The Dr. Oaklander referenced in one of your articles has worked with Dr. Khosro Farhad, whom I was fortunate enough to see in New Hampshire. He was the one who diagnosed my SFN as TS-HDS mediated. Some lifestyle changes that have helped me have been giving up gluten and dairy, starting a regimen of low dose naltrexone and pool therapy. The latter is the best kind of exercise for my chronic pain. It's difficult right now with gym closures but I hope to get back this fall. Right now I am swimming in the very cold Maine ocean or my unheated pool. Not quite as therapeutic!
Thank you for the information. What is the naltrexone? Also, have you ever tried IVIG?
Yes, I would like to join- thank you. Since we are all dealing with this on a daily basis any information is helpful.
Hi @lmcfm1 I recently happened to be looking into this myself for my wife who has peripheral neuropathy. I first heard about it from a discussion on Mayo Connect that talks specifically about it. Here is what I have learned: first of all, naltrexone is a drug that has been used since the sixties to help drug and alcohol addicts with their addictions. It binds to and therefore blocks the endorphin receptors in the brain and therefore does not allow drugs or alcohol to interact with those receptors thus removing the ability for the addict to get high. It is prescribed and administered in 50 mg doses. What @lilotter referred to was low dose naltrexone, which is an off label usage of naltrexone administered in 1.5 – 4.5 mg doses, which must be specially made for you by a compounding pharmacy. . Because it is in a much smaller dose, it works in a much shorter time period (about 4 hours) and is taken before bedtime so that is is active from about 2 hours to about 6 hours after going to bed, thus it is active at a time when your body is normally producing the most endorphins that it does during the 24 hour day, in the middle of your sleep cycle.

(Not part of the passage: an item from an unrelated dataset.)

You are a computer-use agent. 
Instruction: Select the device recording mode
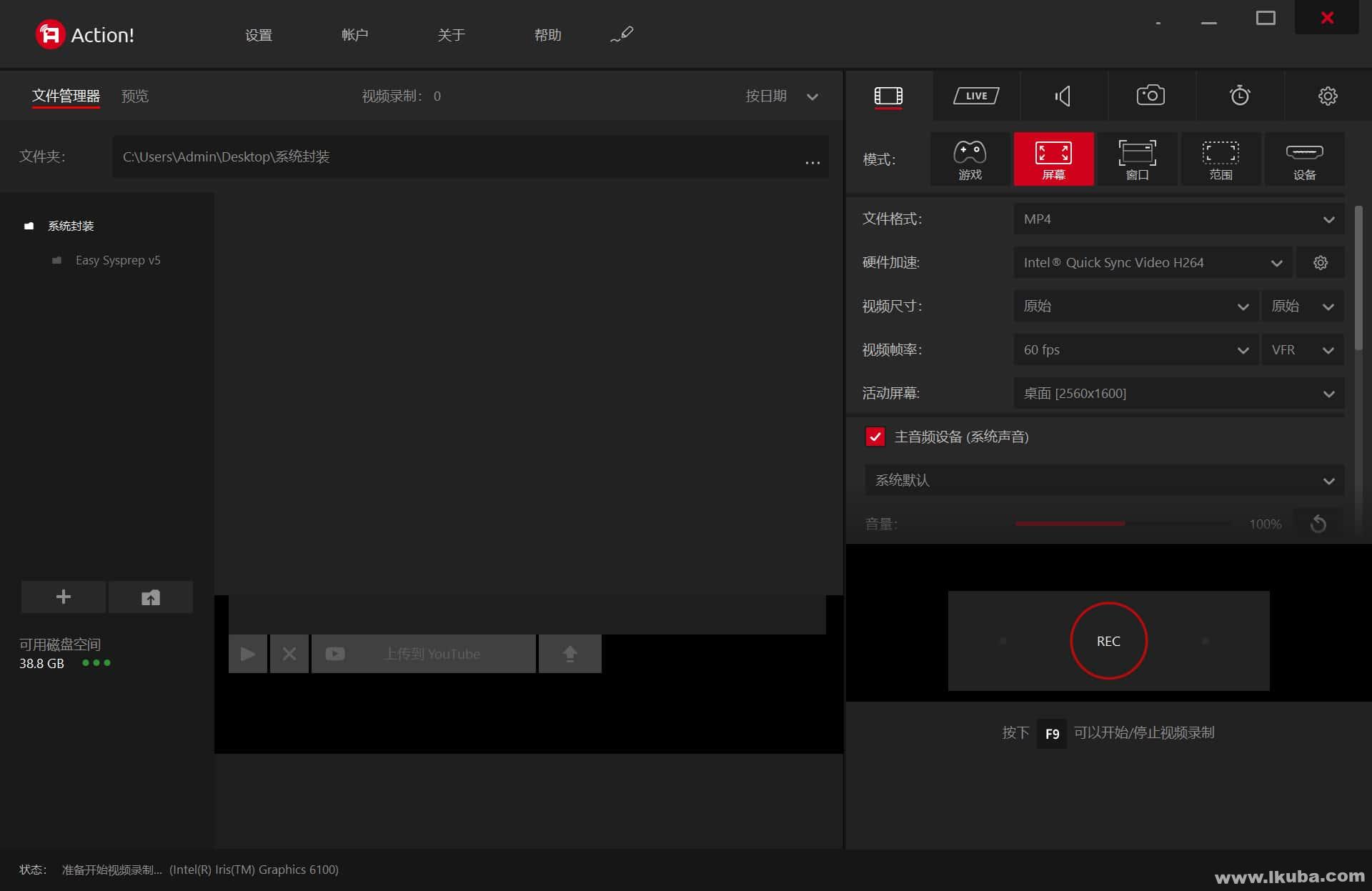pyautogui.click(x=1304, y=159)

During this time it blocks the endorphin receptors in the brain which causes the body to try to generate more endorphins to increase the supply which it thinks it is in short supply of. This extra endorphin supply then helps you throughout the day by modulating your immune system as well as helping to reduce inflammation in your body. Many people have benefitted (and a certain percentage have not) with various conditions, such as neuropathy and fibromyalgia. There are a few side effects but they are mostly mild for most people and none seem to be life threatening. One thing, you have to be careful with your diet while taking it as it can lead to an overgrowth in candida albicans (which is no fun, I have dealt with that before). You may need to take it for a few months before you notice an effect. There are some good website with info on it, so do some research. Best of luck. Hank
Hi lilotter! I'm on Facebook and would like an invite to join the page discussing TS-HDS neuropathy. I was diagnosed about a year ago; plasma exchange didn't work and now I'm in round 4 of IVIg. Jury is still out. Diet and lifestyle do make a difference. I'm on a very clean diet (and no gluten, dairy, sugar), and also am trying to avoid stress–that's a big trigger for me. Many thanks!!

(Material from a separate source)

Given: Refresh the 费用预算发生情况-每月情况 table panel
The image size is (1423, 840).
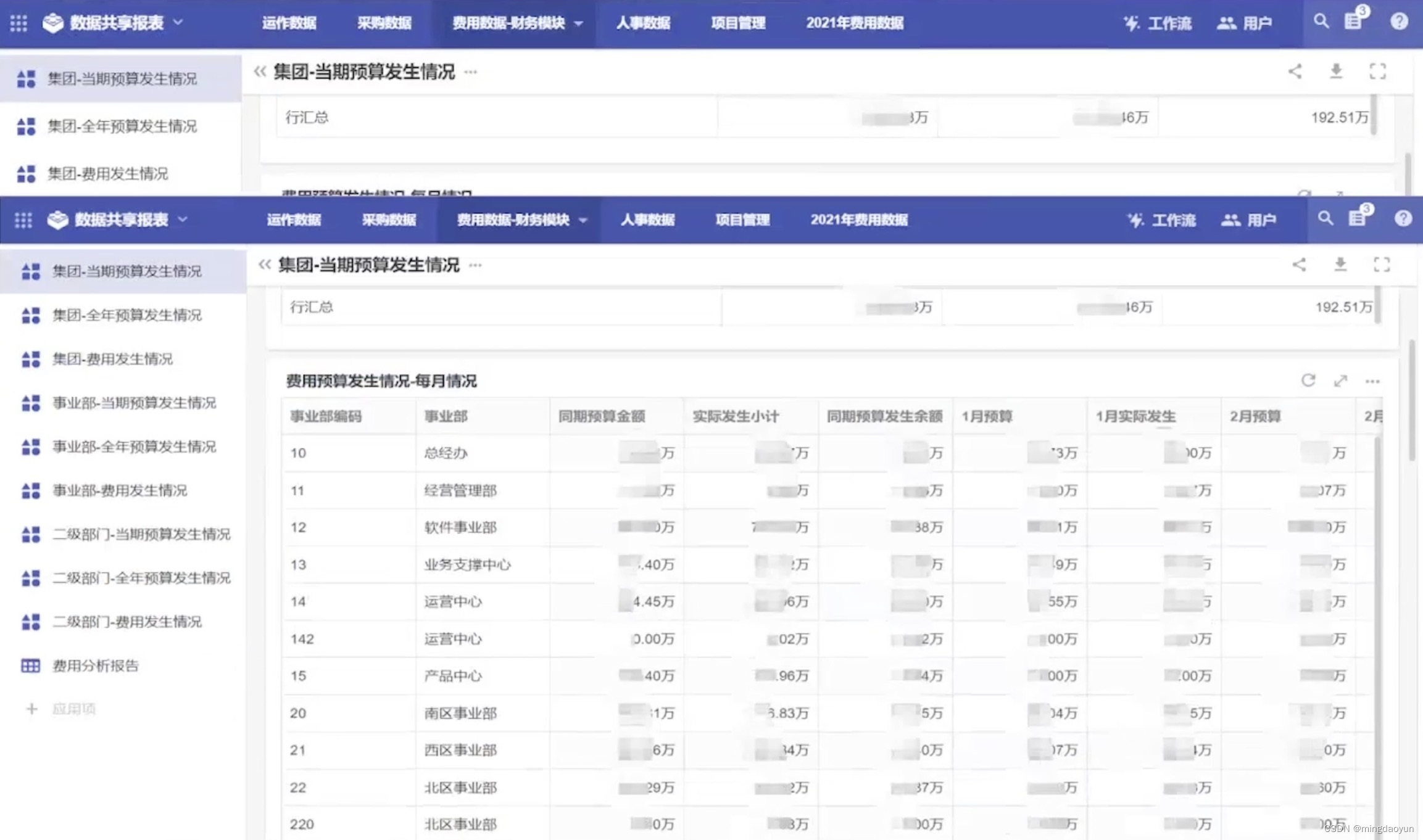Looking at the screenshot, I should pos(1308,381).
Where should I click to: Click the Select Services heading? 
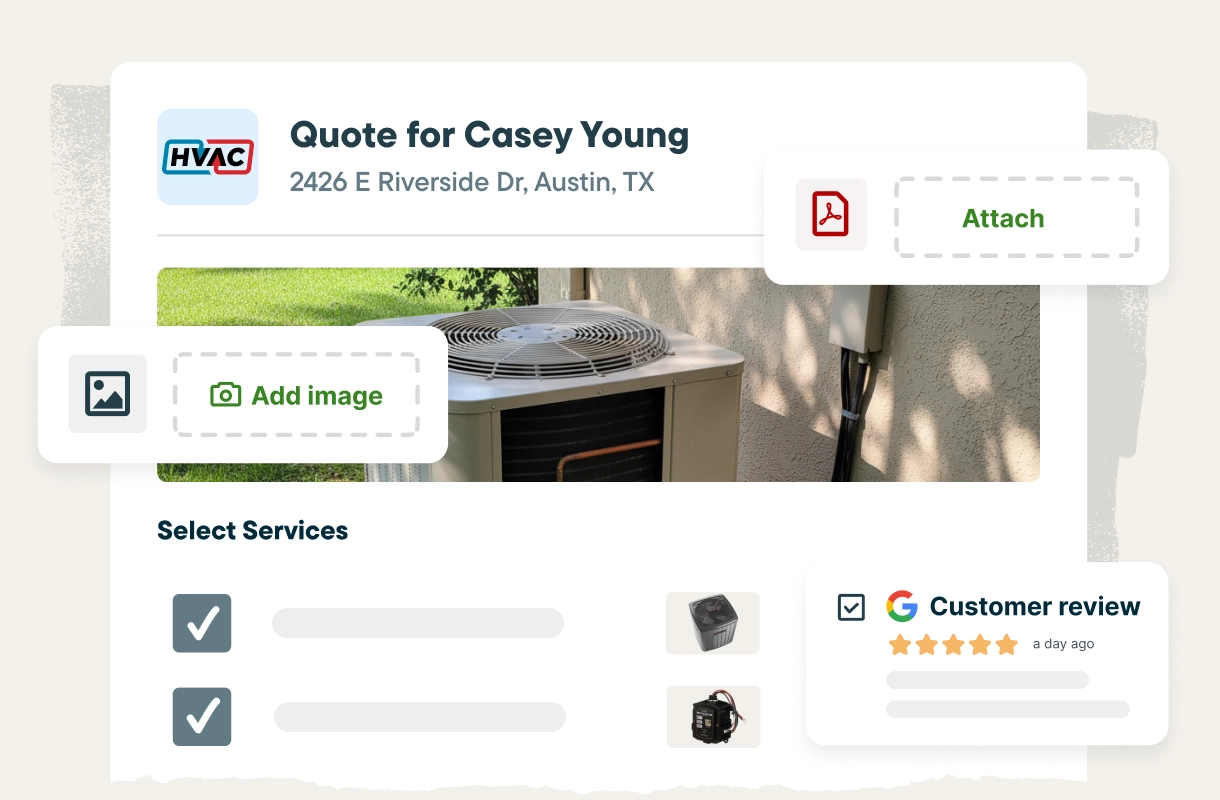click(253, 530)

Hello @auntiegen, Welcome to Connect. No need to join the TS-HDS Antibody and Small Fiber Neuropathy. All you have to do is post and share your experience or ask any questions you have. If you want to receive a notification for anytime someone posts in the discussion, scroll to the top of the discussion and click the +Follow link at the bottom of the discussion.
Thanks for sharing what helps maintain a clean diet. I think stress can be a trigger for a lot of people. I find that exercise and staying away from watching the news on TV help me keep my stress levels down. Here's some tips I found that you may already know about but may help a little.
16 Simple Ways to Relieve Stress and Anxiety: https://www.healthline.com/nutrition/16-ways-relieve-stress-anxiety
Have you found something that helps you reduce or relieve stress?